Stored data entries
....

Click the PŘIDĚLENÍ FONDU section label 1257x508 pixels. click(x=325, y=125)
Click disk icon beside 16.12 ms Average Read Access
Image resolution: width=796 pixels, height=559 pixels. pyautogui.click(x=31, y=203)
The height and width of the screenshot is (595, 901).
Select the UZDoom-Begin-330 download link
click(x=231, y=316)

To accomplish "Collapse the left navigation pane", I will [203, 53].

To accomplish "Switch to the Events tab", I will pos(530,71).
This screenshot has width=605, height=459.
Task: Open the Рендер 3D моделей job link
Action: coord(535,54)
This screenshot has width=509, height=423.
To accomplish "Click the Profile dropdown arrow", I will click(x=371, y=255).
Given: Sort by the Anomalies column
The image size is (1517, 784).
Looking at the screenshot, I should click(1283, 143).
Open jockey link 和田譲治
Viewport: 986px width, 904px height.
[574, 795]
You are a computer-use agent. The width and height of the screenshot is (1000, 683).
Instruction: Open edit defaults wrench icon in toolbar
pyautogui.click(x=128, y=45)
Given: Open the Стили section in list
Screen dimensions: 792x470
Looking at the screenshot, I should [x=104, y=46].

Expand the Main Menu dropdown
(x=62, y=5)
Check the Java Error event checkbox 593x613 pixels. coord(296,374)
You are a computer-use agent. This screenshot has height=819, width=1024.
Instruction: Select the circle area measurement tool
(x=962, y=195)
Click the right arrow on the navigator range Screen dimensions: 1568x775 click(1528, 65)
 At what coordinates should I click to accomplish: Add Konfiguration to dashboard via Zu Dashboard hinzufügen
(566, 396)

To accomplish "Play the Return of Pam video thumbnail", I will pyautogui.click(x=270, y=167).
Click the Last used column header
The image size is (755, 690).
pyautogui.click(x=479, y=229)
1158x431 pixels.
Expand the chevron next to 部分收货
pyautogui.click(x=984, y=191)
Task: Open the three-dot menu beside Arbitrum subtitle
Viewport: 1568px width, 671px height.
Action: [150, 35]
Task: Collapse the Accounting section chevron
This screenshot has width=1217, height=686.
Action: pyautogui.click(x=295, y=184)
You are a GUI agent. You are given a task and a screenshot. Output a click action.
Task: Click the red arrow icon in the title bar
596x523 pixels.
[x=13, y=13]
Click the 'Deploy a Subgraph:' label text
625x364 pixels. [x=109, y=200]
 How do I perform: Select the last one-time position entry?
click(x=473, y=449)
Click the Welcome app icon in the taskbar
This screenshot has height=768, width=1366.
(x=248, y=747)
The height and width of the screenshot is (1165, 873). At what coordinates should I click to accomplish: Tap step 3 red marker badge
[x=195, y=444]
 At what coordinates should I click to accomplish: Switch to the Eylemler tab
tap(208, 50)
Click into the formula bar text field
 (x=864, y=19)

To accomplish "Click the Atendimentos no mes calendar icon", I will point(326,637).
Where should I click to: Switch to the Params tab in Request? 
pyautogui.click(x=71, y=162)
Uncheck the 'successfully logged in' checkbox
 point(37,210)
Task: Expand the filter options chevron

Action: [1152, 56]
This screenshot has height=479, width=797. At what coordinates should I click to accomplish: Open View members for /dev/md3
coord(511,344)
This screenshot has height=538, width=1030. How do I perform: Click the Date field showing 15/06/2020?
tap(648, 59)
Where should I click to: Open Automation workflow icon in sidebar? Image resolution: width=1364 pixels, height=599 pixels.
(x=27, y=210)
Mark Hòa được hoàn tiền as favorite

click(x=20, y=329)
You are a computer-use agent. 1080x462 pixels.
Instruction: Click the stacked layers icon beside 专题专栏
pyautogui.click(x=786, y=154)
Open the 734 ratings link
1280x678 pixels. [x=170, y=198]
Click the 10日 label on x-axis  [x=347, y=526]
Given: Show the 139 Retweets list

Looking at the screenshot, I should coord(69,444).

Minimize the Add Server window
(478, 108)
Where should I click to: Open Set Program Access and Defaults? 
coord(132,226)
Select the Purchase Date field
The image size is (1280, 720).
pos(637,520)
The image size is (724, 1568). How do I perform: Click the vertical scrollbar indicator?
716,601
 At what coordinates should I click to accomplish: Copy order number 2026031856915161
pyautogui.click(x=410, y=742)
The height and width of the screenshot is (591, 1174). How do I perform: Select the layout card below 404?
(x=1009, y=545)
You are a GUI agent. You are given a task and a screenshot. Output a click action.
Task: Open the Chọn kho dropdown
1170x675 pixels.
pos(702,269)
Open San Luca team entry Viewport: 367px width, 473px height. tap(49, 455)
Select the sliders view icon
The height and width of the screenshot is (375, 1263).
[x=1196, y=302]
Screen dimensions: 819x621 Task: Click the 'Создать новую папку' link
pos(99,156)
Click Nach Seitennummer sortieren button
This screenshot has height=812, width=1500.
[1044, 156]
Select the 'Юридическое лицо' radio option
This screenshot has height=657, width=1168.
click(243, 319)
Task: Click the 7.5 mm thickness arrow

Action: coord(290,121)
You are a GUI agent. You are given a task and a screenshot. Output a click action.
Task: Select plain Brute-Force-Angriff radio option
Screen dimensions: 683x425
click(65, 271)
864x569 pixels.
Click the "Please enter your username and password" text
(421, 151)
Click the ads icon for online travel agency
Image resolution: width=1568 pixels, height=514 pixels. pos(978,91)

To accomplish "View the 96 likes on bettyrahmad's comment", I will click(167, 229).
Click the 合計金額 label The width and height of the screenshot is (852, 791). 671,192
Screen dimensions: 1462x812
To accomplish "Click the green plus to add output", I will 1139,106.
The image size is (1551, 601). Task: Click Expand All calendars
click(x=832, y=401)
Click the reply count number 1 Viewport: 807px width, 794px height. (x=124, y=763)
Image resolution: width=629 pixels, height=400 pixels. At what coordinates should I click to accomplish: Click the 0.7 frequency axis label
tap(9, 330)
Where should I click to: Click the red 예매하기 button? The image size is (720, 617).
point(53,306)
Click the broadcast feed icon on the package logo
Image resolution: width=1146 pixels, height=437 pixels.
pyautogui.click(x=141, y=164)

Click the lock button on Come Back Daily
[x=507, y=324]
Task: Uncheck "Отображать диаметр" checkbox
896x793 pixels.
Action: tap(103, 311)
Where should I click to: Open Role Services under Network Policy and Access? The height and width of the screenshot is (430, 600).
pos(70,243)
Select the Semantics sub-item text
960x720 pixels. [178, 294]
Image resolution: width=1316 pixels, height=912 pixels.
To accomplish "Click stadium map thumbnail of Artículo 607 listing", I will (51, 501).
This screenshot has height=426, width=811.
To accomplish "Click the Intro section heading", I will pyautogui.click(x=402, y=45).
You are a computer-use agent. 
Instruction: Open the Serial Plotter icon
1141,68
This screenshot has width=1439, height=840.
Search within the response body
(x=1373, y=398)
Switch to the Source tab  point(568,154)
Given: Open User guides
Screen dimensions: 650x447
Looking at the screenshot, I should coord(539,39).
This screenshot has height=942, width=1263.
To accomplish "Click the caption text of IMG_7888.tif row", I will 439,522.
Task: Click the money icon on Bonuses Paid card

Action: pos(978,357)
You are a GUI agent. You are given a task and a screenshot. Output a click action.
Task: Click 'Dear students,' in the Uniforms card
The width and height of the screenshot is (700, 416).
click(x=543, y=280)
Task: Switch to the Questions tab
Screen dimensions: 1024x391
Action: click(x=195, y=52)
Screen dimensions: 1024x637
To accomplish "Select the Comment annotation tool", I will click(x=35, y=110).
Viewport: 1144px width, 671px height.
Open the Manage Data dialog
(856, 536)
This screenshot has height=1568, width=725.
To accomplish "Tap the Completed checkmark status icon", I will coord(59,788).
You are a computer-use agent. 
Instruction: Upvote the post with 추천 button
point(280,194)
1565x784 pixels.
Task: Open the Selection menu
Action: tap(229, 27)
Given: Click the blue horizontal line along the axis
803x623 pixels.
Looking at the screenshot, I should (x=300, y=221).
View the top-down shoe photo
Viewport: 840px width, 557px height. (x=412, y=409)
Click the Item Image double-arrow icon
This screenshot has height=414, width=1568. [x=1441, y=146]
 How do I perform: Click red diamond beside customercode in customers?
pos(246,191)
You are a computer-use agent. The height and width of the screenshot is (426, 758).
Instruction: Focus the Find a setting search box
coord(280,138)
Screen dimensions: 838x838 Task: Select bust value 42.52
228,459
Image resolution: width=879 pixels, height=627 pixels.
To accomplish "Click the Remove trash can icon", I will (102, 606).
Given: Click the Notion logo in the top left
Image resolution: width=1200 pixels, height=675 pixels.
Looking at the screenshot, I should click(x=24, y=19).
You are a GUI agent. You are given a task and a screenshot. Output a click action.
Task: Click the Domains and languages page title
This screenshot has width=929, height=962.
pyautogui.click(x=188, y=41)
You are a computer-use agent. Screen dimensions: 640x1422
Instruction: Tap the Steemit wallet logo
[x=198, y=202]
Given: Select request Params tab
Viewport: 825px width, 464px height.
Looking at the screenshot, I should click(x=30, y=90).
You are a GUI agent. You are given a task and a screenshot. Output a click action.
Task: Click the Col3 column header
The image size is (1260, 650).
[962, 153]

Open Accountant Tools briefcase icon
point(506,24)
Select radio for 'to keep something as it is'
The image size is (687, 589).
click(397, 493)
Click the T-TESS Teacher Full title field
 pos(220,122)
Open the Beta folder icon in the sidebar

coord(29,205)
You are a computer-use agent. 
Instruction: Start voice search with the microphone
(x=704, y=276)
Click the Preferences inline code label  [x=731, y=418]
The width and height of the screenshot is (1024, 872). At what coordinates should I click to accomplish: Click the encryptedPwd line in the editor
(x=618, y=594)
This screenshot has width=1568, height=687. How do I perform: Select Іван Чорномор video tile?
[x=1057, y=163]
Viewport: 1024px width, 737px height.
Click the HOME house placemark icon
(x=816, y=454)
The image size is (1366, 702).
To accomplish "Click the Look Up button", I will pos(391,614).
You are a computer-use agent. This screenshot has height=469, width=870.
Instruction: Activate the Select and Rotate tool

....

### TASK DIRECTIONS
Keeping every character as it is, restate the lines above that run from the line with "Instruction: Upvote the post with 추천 button" through the line with "Given: Click the Notion logo in the top left", both included, and nothing else.

### SOLUTION FOR THIS TASK
Instruction: Upvote the post with 추천 button
point(280,194)
1565x784 pixels.
Task: Open the Selection menu
Action: tap(229, 27)
Given: Click the blue horizontal line along the axis
803x623 pixels.
Looking at the screenshot, I should (x=300, y=221).
View the top-down shoe photo
Viewport: 840px width, 557px height. (x=412, y=409)
Click the Item Image double-arrow icon
This screenshot has height=414, width=1568. [x=1441, y=146]
 How do I perform: Click red diamond beside customercode in customers?
pos(246,191)
You are a computer-use agent. The height and width of the screenshot is (426, 758).
Instruction: Focus the Find a setting search box
coord(280,138)
Screen dimensions: 838x838 Task: Select bust value 42.52
228,459
Image resolution: width=879 pixels, height=627 pixels.
To accomplish "Click the Remove trash can icon", I will (102, 606).
Given: Click the Notion logo in the top left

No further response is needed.